Messieurs, leur répondait, sans discours superflus,
Le germe, au fond du cœur, chêne dès sa naissance,
Messieurs, pour ma jeunesse ayez plus d’indulgence.
Je croîs, ne vous déplaise, et vous ne croissez plus.
Le germe raisonnait fort juste :
Le temps qui détruit tout, fait tout croître d’abord ;
Par lui, le faible devient fort.
Le petit, grand, le germe, arbuste.
Les buissons, indignés qu’en une année ou deux
Un chêne devînt grand comme eux,
Se récriaient contre l’audace
De cet aventurier qui, comme un champignon,
Né d’hier et de quoi, sans gêne ici se place,
Et prétend nous traiter de pair et compagnon !
L’égal qu’ils dédaignaient cependant les surpasse ;
D’arbuste, il devient arbre, et les sucs généreux
Qui fermentent sous son écorce,
De son robuste tronc à ses rameaux nombreux
Renouvelant sans cesse et la vie et la force,
Il grandit, il grossit, il s’allonge, il s étend,
Il se développe, il s’élance ;
Et l’arbre, comme on en voit tant.
Finit par être un arbre immense.
De protégé qu’il fût, le voilà protecteur,
Abritant, nourrissant des peuplades sans nombre ;
Les troupeaux, les chiens, le pasteur,
Vont dormir en paix sous son ombre ;
L’abeille, dans son sein, vient déposer son miel,
Et l’aigle suspendre son aire
A l’un des mille bras dont il perce le ciel,
Tandis que mille pieds l’attachent à la terre.
L’impétueux Eurus, l’Aquilon mugissant,
En vain contre sa masse ont déchaîné leur rage ;
Il rit de leurs efforts, et leur souffle impuissant
Ne fait qu’agiter son feuillage.
Cybèle aussi n’a pas de nourrissons,
De l’orme le plus fort au genêt le plus mince,
Qui des forêts en lui ne respecte le prince :
Tout l’admire aujourd’hui, tout, hormis les buissons.

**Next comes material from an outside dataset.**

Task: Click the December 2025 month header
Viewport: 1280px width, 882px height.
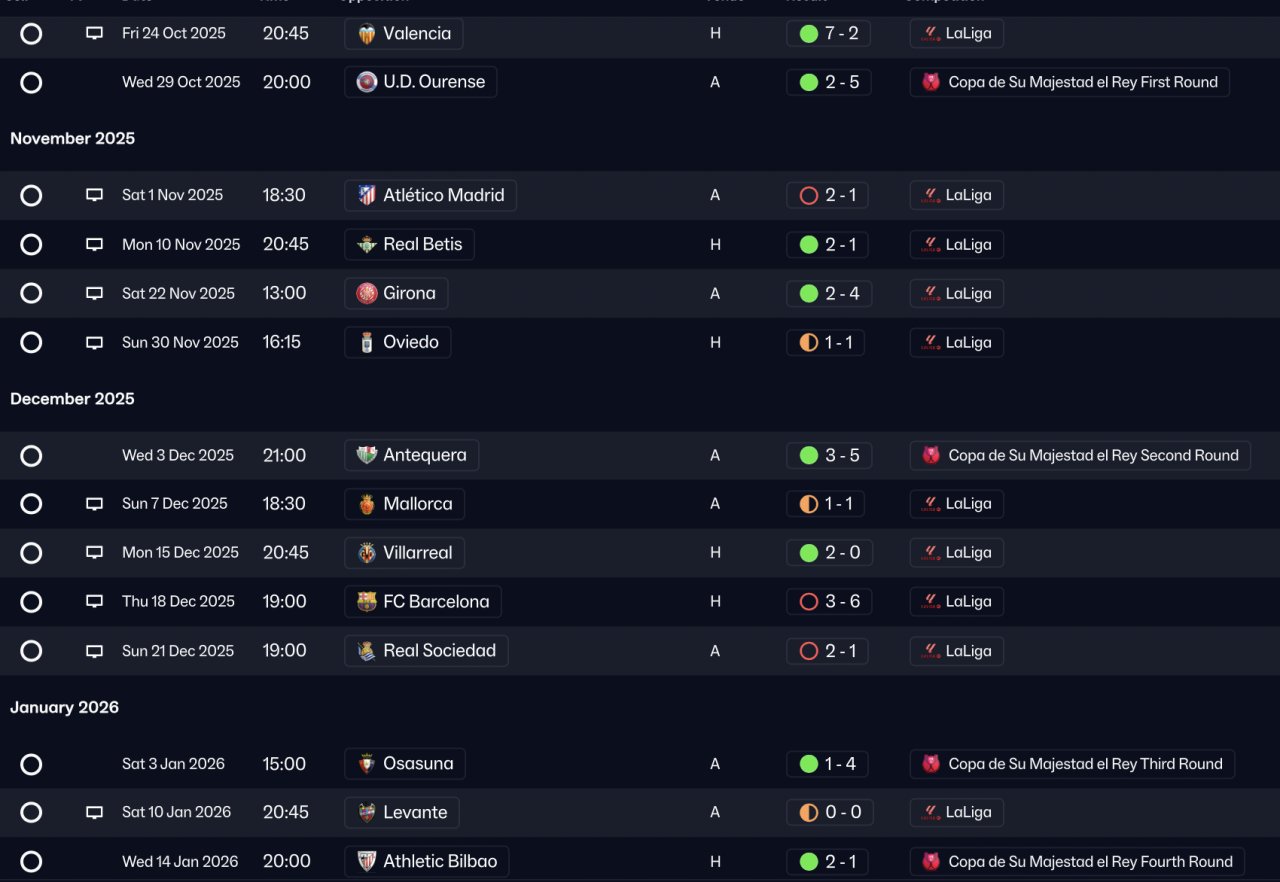Action: point(72,399)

L’orgueilleux ! disent-ils ; il ne se souvient guère
De notre ancienne égalité ; enflé de sa prospérité,
A-t-il donc oublié que les arbres sont frères ?
Si nous naissons égaux, repart, avec bonté ,
L’arbre de Jupiter, dans la même mesure,
Nous ne végétons pas ; et ce tort, je vous jure,
Est l’ouvrage de la nature, et non pas de ma volonté.
Le chêne vers les cieux portant un front superbe,
L’arbuste qui se perd sous l’herbe,
Ne font qu’obéir à sa loi.
Vous la voulez changer ; ce n’est pas mon affaire ;
Je ne dois pas, en bonne foi,
Me rapetisser pour vous plaire.
Mes frères, tâchez donc de grandir comme moi.
“Le Chêne et les Buissons”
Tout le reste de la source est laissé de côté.